How do you find the first three terms of the arithmetic series ${a_1} = 17, {a_n} = 197$ and ${S_n} = 2247$?

Answer 1

First of all, mention the formulas for the ${n^{th}}$ term of A. P. and the sum of n terms of A. P. Thus, two equations with two unknown variables are there, which can be solved using substitution.

Complete step-by-step solution:
We are given that we are required to find the first three terms of the arithmetic series ${a_1} = 17,{a_n} = 197$ and ${S_n} = 2247$.
Since, we know that the formula for the ${n^{th}}$ term of an A. P. is given by the following
expression:-
$\Rightarrow {a_n} = {a_1} + (n - 1)d$, where n is the number of term and d is the common
difference.
According to the given data, we have ${a_1} = 17,{a_n} = 197$. Putting these in the above
mentioned formula, we will then obtain the following equation with us:-
$\Rightarrow 197 = 17 + (n - 1)d$
Taking 17 from addition in the right hand side to subtraction in the left hand side, we will then obtain the following equation with us:-
$\Rightarrow 180 = (n - 1)d$ ………………(1)
Since, we know that the formula for the sum of n terms of an A. P. is given by the following
expression:-
$\Rightarrow {S_n} = \dfrac{n}{2}\left[ {{a_1} + {a_n}} \right]$, where n is the number of term and d
is the common difference.
Putting the given values in the above equation, we will then obtain the following equation with us:-
$\Rightarrow 2247 = \dfrac{n}{2}\left[ {17 + 197} \right]$
Simplifying the calculations in the right hand side, we will then obtain the following equation with us:-
$\Rightarrow 2247 = 107n$
Taking 107 from multiplication in the right hand side to division in the left hand side, we will then obtain the following equation with us:-
$\Rightarrow \dfrac{{2247}}{{107}} = n$
Simplifying the calculations in the left hand side, we will then obtain the following equation with us:-
$\Rightarrow n = 21$
Putting this in equation number 1, we will then get the following:-
$\Rightarrow 180 = 20d$
Taking 20 from multiplication in the right hand side to division in the left hand side, we will then
obtain the following equation with us:-
$\Rightarrow d = 9$
Now, the second term of A. P. will be ${a_2} = {a_1} + d = 17 + 9 = 26$, third term will be ${a_3} = {a_1} + 2d = 17 + 18 = 35$.
Thus, the first three terms are 17, 26 and 35.

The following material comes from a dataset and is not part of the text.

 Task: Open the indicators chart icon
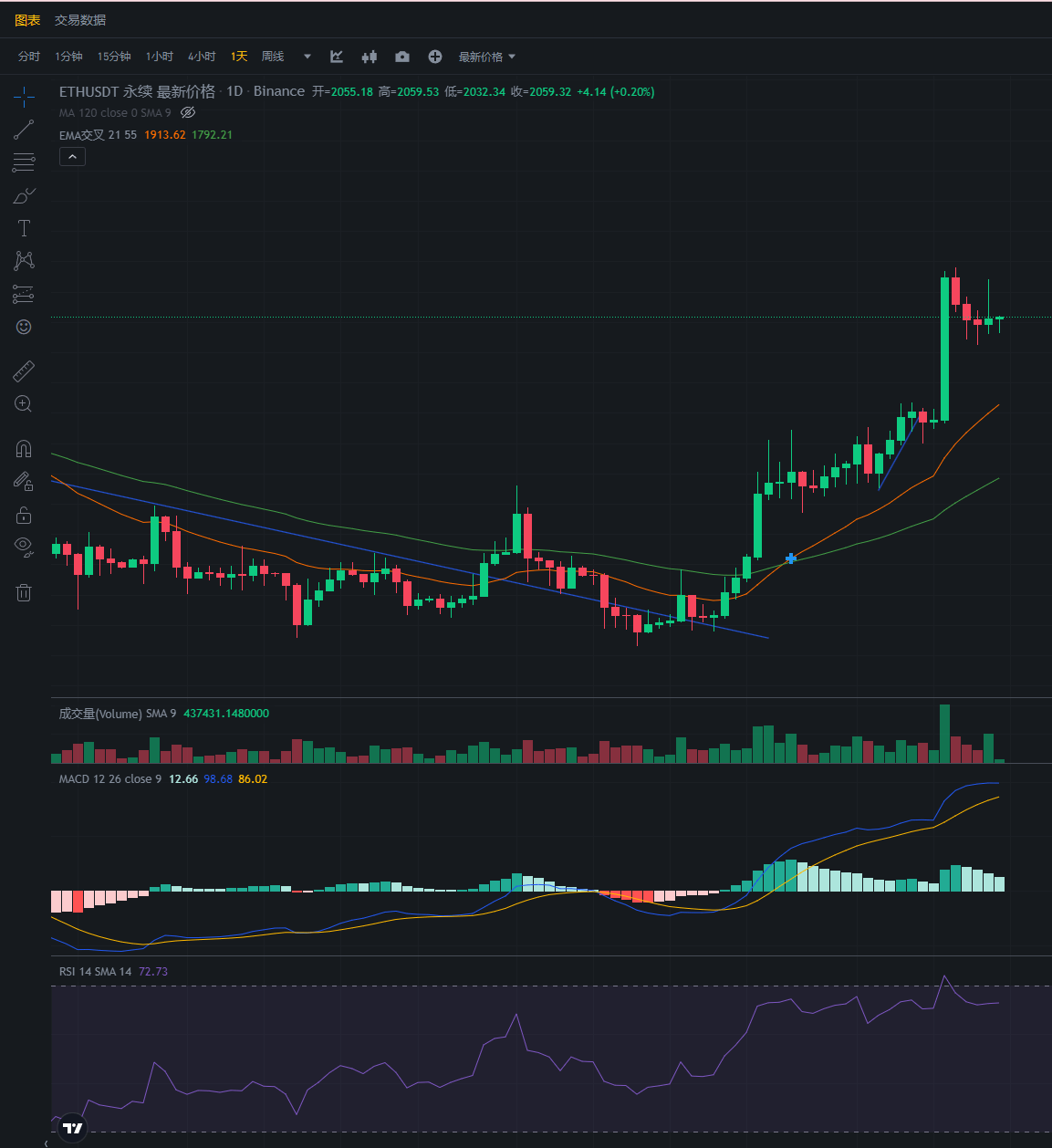pyautogui.click(x=337, y=57)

Note: The students must note that here, we had two equations with two unknown variables in it, therefore, we could solve them to find the values of both the unknown variable. If you notice carefully, we did not actually require the end process, but we had to find it, so that we could put it in the first equation to have the value of d which was actually required.